*Challenge*
Copy the records from the beginning through the line containing "Looking at the screenshot, I should 239,108.", swapping "share arrow icon" for "forward arrow icon" and leaving everything else unchanged. Omit the pictures from your copy.

*Material for the task*
──────────────────────────────
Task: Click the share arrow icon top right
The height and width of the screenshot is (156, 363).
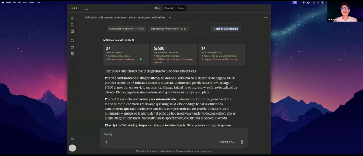Action: pyautogui.click(x=265, y=18)
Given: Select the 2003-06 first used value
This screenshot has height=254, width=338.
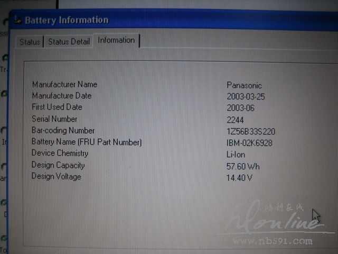Looking at the screenshot, I should 239,108.
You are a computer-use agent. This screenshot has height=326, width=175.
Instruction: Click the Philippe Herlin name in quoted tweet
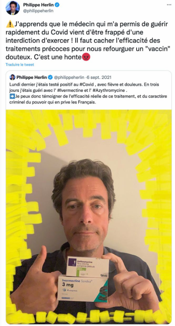tap(32, 78)
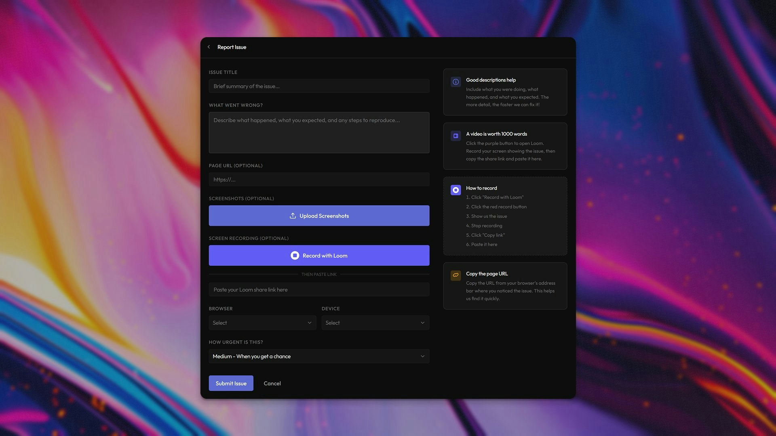Cancel the issue report
The width and height of the screenshot is (776, 436).
click(272, 383)
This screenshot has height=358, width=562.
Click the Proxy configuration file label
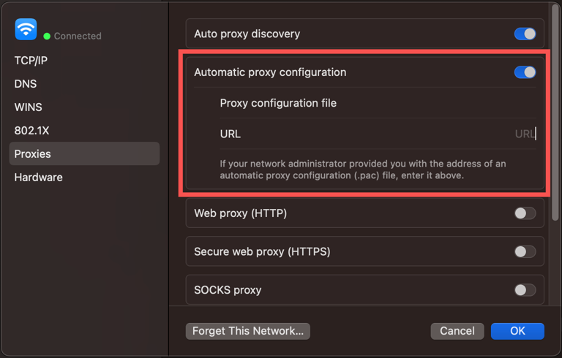[x=278, y=103]
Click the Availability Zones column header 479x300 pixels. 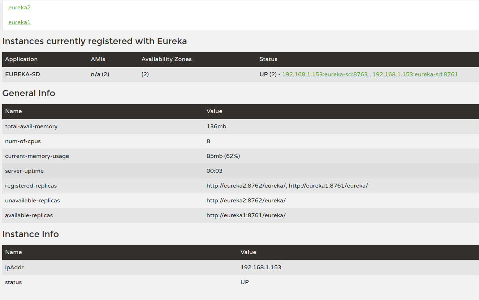click(167, 59)
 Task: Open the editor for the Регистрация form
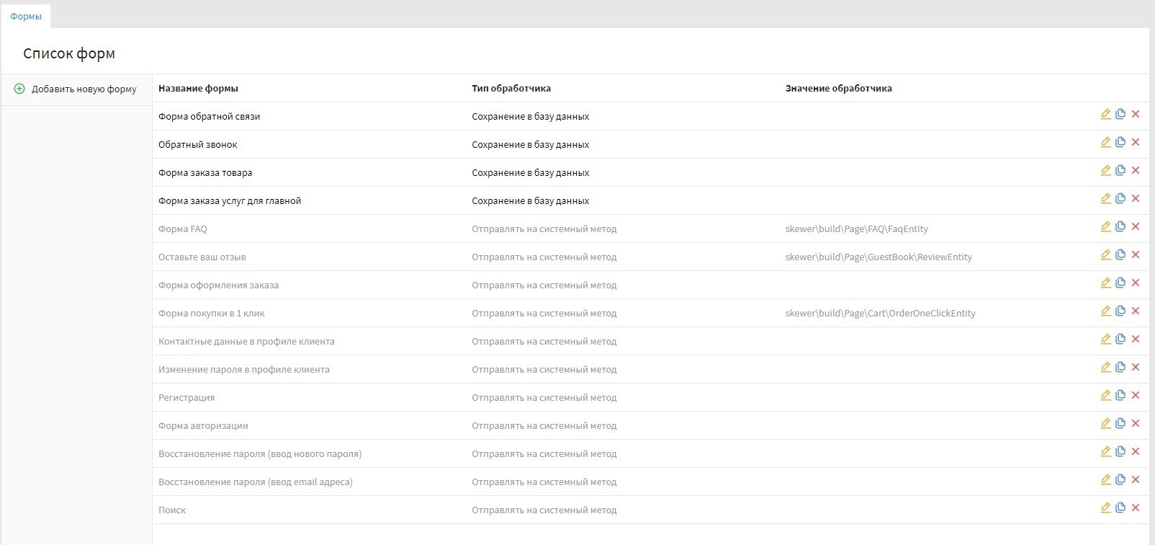[1105, 395]
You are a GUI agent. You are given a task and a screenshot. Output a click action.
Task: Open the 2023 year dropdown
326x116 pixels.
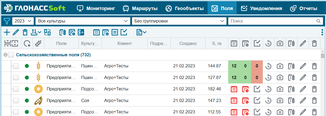23,21
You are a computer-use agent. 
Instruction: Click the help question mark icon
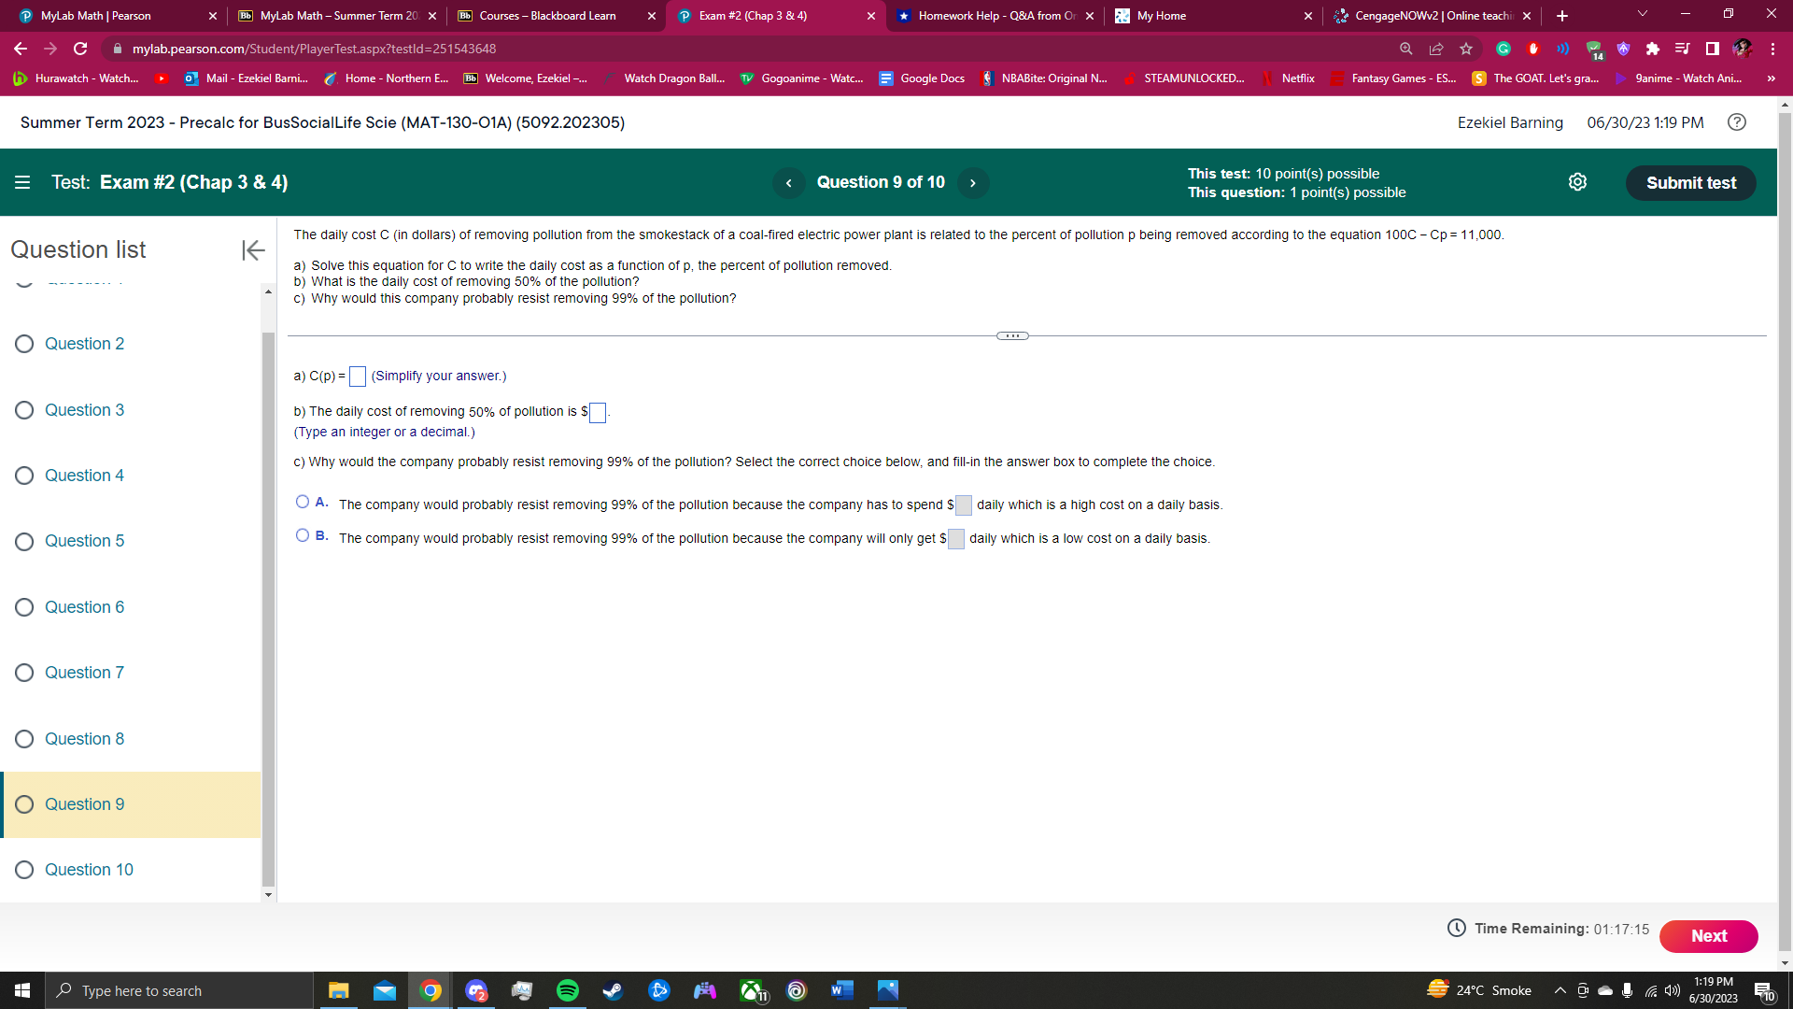(1736, 122)
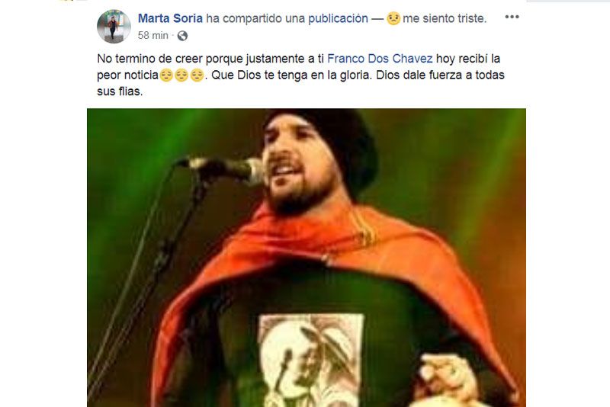Click the middle pensive emoji in post
Screen dimensions: 610x407
181,75
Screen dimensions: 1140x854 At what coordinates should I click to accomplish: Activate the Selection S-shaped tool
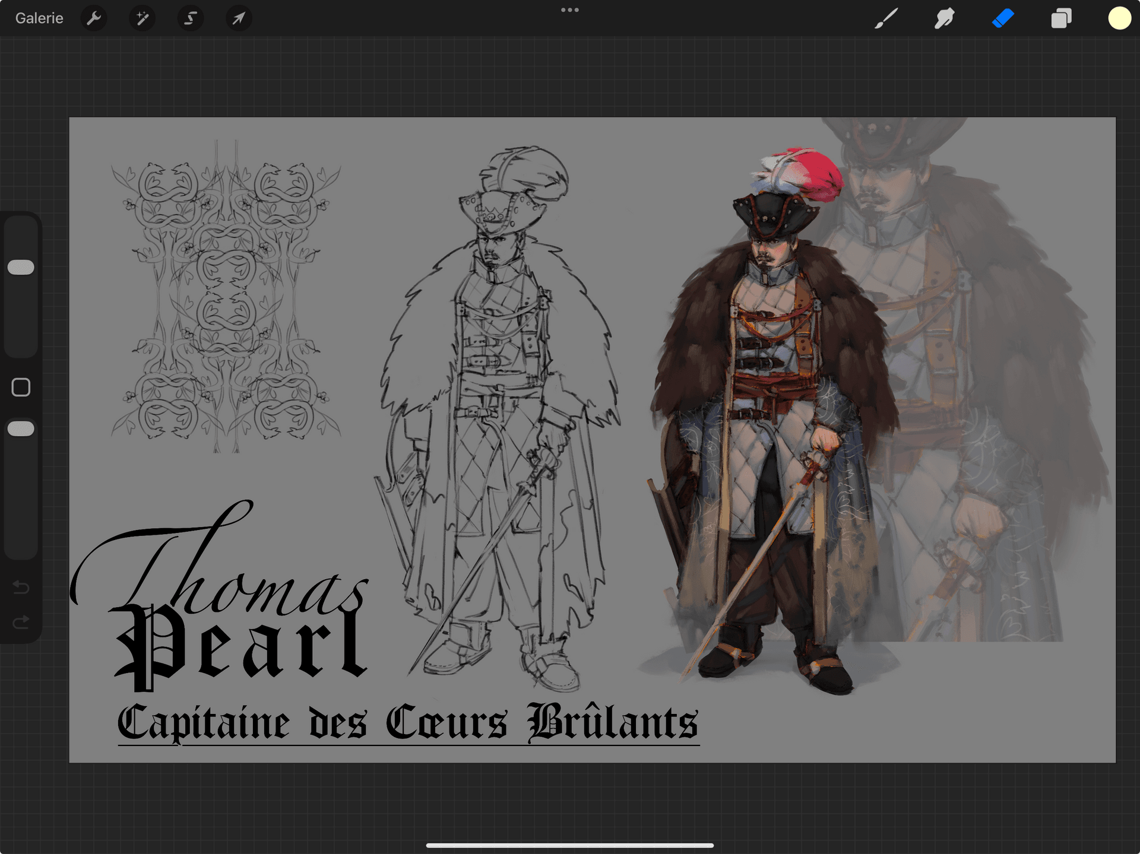point(190,18)
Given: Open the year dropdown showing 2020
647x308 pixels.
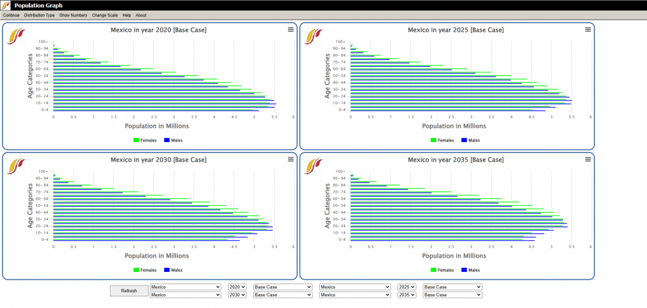Looking at the screenshot, I should [237, 287].
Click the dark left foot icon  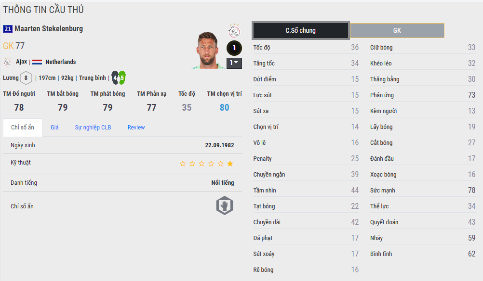pos(115,77)
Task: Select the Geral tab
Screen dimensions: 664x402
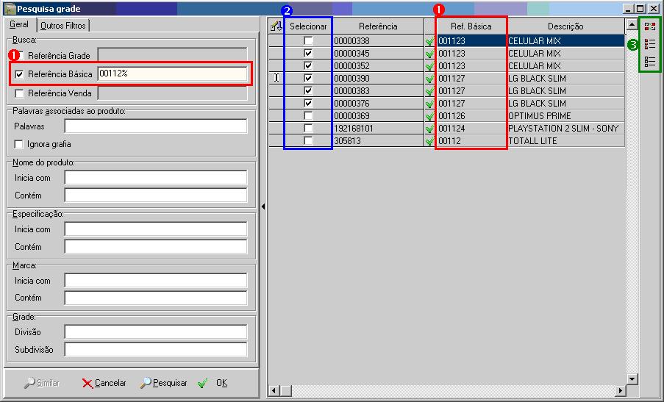Action: 19,25
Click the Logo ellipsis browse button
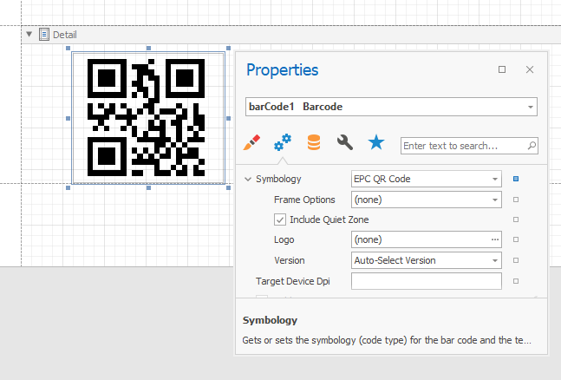 coord(494,240)
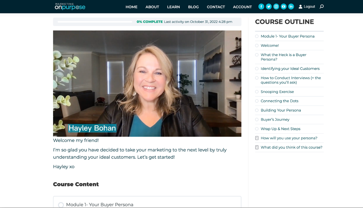Open the Buyer's Journey lesson
Image resolution: width=363 pixels, height=208 pixels.
(x=275, y=120)
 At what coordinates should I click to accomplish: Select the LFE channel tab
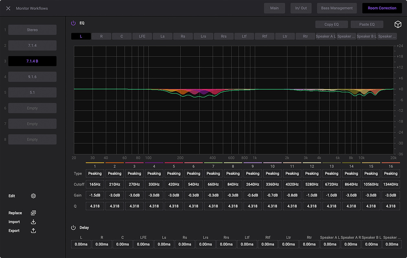click(x=142, y=36)
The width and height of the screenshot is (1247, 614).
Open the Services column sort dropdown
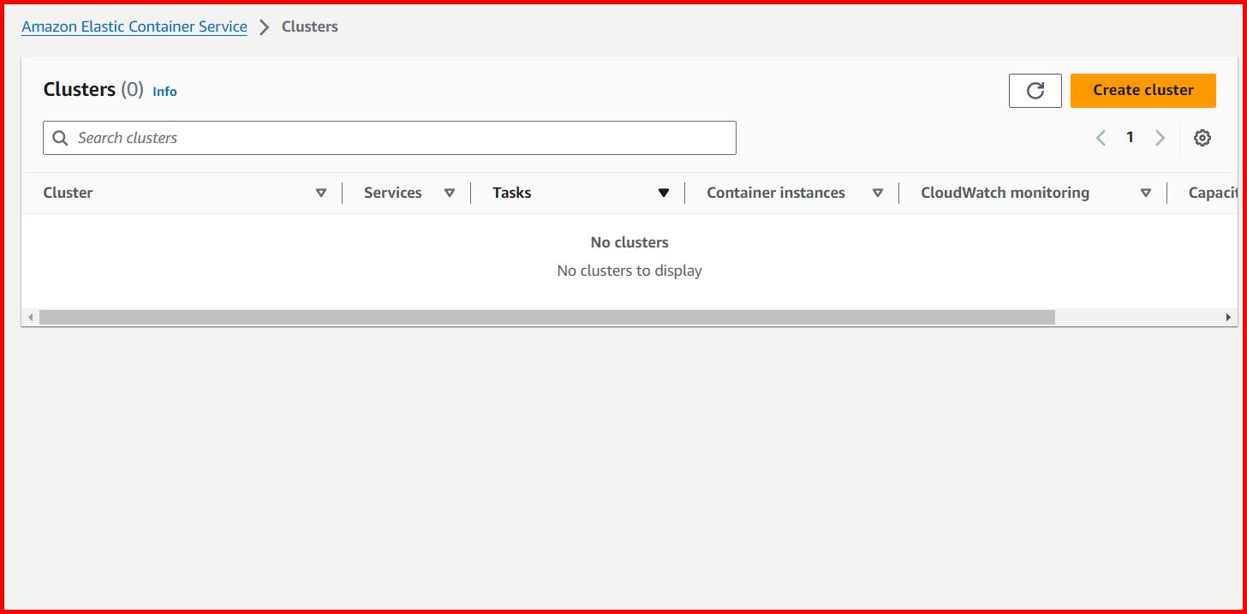pos(450,193)
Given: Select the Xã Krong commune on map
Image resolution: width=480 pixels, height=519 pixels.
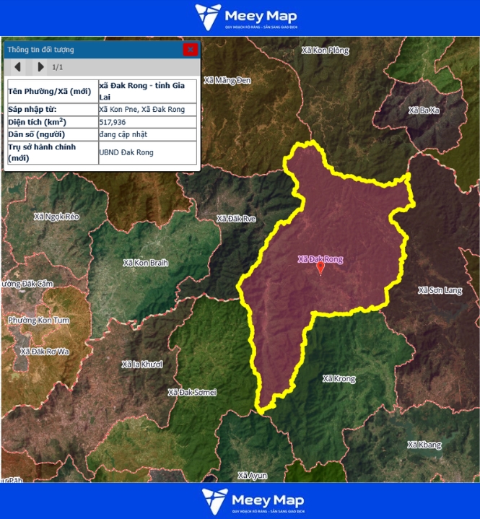Looking at the screenshot, I should pos(339,378).
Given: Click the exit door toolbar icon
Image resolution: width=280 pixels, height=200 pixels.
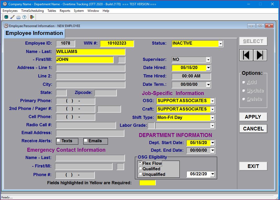Looking at the screenshot, I should pos(32,17).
──────────────────────────────
*Response to the exercise*
Task: Click the forward arrow icon top right
The height and width of the screenshot is (156, 363).
Action: pyautogui.click(x=265, y=18)
Given: Select the 2003-06 first used value
This screenshot has height=254, width=338.
Looking at the screenshot, I should 239,108.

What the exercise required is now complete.